» **What to work on**
Please transcribe, word for word, the line containing "Fashion Eyewear (169, 146)" and every line after it through the end of the records below, and nothing else.
[Opening Data section]
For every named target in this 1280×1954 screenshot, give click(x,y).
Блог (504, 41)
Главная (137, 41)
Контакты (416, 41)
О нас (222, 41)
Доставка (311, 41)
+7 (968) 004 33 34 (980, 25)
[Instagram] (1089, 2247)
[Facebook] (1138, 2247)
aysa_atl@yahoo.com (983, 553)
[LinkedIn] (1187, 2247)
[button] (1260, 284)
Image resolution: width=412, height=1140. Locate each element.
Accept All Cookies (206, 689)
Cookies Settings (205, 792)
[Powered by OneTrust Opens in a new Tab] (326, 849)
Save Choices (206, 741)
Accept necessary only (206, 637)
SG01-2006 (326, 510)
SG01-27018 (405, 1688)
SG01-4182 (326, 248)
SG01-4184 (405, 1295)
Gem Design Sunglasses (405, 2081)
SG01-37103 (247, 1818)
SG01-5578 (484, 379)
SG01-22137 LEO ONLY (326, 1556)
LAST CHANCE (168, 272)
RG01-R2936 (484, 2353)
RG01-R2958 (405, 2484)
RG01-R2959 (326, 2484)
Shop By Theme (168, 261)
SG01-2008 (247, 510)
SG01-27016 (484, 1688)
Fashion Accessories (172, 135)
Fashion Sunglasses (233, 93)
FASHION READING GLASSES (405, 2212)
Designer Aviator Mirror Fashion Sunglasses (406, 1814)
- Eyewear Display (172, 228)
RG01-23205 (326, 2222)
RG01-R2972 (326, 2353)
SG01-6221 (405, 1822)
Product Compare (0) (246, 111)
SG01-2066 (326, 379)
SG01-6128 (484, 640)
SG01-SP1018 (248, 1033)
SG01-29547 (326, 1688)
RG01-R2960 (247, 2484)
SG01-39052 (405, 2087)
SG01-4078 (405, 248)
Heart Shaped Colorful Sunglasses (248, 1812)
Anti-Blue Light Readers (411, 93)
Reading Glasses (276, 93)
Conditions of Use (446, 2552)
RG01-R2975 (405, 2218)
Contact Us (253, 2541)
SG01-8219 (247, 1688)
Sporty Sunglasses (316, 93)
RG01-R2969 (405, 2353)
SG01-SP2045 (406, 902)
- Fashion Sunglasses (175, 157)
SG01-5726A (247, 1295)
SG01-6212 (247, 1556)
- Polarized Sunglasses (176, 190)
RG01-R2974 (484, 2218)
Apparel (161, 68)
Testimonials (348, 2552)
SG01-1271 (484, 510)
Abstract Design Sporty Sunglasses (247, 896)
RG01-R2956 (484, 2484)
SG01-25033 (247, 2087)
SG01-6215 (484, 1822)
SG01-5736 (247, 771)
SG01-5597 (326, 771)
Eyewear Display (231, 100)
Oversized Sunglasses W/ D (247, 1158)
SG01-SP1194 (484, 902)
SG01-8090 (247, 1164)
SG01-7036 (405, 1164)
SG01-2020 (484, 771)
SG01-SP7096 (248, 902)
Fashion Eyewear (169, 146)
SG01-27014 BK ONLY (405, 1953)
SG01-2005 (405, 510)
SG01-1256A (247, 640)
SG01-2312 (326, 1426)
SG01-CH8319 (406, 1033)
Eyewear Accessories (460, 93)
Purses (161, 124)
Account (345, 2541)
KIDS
[Closing Data section]
» **Expected answer**
Fashion Eyewear (169, 146)
SG01-27014 BK ONLY (405, 1953)
SG01-2005 (405, 510)
SG01-1256A (247, 640)
SG01-2312 (326, 1426)
SG01-CH8319 (406, 1033)
Eyewear Accessories (460, 93)
Purses (161, 124)
Account (345, 2541)
KIDS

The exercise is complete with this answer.